◆ What is expected ◆
Every line of the records below from the line with "Given: Open 前台用户 in the sidebar" up to and including the line with "You are a computer-use agent. The width" must be reproduced exactly, and no line outside that range.

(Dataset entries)
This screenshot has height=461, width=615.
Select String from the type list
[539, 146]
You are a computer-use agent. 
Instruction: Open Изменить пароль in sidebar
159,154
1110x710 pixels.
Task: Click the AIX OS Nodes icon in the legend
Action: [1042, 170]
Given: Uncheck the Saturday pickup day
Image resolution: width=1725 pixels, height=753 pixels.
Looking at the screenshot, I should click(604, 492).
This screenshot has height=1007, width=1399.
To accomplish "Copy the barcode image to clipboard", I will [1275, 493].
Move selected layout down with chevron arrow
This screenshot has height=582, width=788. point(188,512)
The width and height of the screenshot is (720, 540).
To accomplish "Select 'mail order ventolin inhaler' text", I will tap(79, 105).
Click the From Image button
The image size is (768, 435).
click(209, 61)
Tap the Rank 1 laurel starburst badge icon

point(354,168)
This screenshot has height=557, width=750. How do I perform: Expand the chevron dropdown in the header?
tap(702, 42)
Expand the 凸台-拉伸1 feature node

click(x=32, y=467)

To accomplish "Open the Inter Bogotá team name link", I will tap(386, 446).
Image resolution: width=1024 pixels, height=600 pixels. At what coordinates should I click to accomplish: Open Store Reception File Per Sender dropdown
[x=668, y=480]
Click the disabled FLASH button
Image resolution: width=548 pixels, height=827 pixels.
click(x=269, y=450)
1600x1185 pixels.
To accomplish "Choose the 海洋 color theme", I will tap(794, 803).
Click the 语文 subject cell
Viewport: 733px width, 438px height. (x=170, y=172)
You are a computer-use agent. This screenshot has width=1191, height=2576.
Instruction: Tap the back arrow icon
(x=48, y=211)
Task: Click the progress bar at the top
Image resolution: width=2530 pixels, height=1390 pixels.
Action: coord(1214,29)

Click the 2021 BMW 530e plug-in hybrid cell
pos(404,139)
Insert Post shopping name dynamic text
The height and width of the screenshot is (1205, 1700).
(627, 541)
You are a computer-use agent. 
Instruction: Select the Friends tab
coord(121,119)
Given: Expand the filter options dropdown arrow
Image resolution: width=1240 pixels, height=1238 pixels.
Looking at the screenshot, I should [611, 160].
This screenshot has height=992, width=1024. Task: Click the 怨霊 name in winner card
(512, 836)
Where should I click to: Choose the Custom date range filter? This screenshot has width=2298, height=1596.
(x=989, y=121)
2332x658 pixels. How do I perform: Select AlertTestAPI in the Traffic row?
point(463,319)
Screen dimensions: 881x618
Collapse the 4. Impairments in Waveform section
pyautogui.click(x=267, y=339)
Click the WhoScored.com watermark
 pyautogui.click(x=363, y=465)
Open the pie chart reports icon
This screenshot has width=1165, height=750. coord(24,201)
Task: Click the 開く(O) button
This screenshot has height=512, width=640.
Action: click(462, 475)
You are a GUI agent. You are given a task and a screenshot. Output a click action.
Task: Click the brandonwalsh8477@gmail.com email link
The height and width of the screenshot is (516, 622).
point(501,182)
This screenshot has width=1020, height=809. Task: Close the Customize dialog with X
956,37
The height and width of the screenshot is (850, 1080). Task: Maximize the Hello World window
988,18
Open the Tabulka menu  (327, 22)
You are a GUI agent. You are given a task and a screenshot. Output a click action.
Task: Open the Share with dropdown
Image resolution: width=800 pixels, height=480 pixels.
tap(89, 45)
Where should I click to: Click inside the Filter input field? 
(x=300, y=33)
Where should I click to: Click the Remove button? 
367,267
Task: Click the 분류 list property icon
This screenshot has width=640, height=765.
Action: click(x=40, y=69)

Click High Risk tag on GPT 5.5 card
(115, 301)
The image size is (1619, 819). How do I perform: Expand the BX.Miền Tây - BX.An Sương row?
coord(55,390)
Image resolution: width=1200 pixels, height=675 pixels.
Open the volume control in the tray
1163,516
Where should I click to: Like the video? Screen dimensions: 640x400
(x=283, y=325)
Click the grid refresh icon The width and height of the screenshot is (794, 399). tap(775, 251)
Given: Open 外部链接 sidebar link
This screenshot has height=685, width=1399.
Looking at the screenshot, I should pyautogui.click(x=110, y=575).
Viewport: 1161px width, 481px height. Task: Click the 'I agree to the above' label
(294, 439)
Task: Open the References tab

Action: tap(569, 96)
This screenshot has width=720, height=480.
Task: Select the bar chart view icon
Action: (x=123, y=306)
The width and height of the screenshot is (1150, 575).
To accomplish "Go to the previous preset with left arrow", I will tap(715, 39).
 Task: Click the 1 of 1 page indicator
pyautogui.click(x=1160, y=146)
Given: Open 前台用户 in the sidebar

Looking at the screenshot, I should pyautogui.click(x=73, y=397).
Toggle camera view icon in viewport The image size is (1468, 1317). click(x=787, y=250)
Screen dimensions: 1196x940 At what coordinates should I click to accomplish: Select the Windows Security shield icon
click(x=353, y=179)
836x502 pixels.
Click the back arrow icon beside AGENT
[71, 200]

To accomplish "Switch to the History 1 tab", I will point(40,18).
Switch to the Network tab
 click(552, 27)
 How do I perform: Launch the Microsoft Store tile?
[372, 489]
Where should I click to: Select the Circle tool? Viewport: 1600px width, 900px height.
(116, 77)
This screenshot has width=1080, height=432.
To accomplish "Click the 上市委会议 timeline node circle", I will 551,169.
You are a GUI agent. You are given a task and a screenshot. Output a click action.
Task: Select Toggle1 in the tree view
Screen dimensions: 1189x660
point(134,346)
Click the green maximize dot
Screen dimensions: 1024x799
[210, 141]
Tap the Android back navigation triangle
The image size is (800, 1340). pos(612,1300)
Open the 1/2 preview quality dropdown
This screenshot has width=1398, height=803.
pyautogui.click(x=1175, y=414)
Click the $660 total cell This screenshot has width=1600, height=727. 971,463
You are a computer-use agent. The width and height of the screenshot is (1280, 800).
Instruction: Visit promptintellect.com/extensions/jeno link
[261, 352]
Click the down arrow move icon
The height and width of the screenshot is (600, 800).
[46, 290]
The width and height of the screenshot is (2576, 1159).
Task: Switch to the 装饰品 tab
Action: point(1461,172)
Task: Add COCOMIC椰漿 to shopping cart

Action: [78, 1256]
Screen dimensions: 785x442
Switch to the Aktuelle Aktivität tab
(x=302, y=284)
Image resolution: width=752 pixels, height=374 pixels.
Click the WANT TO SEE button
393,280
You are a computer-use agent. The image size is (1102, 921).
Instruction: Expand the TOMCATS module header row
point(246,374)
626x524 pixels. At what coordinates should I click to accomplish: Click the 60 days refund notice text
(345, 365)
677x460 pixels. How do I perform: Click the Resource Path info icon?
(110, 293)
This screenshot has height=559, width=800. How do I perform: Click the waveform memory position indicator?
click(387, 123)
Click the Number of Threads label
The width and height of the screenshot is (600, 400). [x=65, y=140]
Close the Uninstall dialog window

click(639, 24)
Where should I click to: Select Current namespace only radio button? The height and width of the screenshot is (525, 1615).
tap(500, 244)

◆ Solution to the exercise ◆
Given: Open 前台用户 in the sidebar

Looking at the screenshot, I should pyautogui.click(x=73, y=397).
Toggle camera view icon in viewport The image size is (1468, 1317). click(x=787, y=250)
Screen dimensions: 1196x940 At what coordinates should I click to accomplish: Select the Windows Security shield icon
click(x=353, y=179)
836x502 pixels.
Click the back arrow icon beside AGENT
[71, 200]

To accomplish "Switch to the History 1 tab", I will point(40,18).
Switch to the Network tab
 click(552, 27)
 How do I perform: Launch the Microsoft Store tile?
[372, 489]
Where should I click to: Select the Circle tool? Viewport: 1600px width, 900px height.
(116, 77)
This screenshot has width=1080, height=432.
To accomplish "Click the 上市委会议 timeline node circle", I will 551,169.
You are a GUI agent. You are given a task and a screenshot. Output a click action.
Task: Select Toggle1 in the tree view
Screen dimensions: 1189x660
point(134,346)
Click the green maximize dot
Screen dimensions: 1024x799
[210, 141]
Tap the Android back navigation triangle
The image size is (800, 1340). pos(612,1300)
Open the 1/2 preview quality dropdown
This screenshot has width=1398, height=803.
pyautogui.click(x=1175, y=414)
Click the $660 total cell This screenshot has width=1600, height=727. 971,463
You are a computer-use agent. The width and height of the screenshot is (1280, 800).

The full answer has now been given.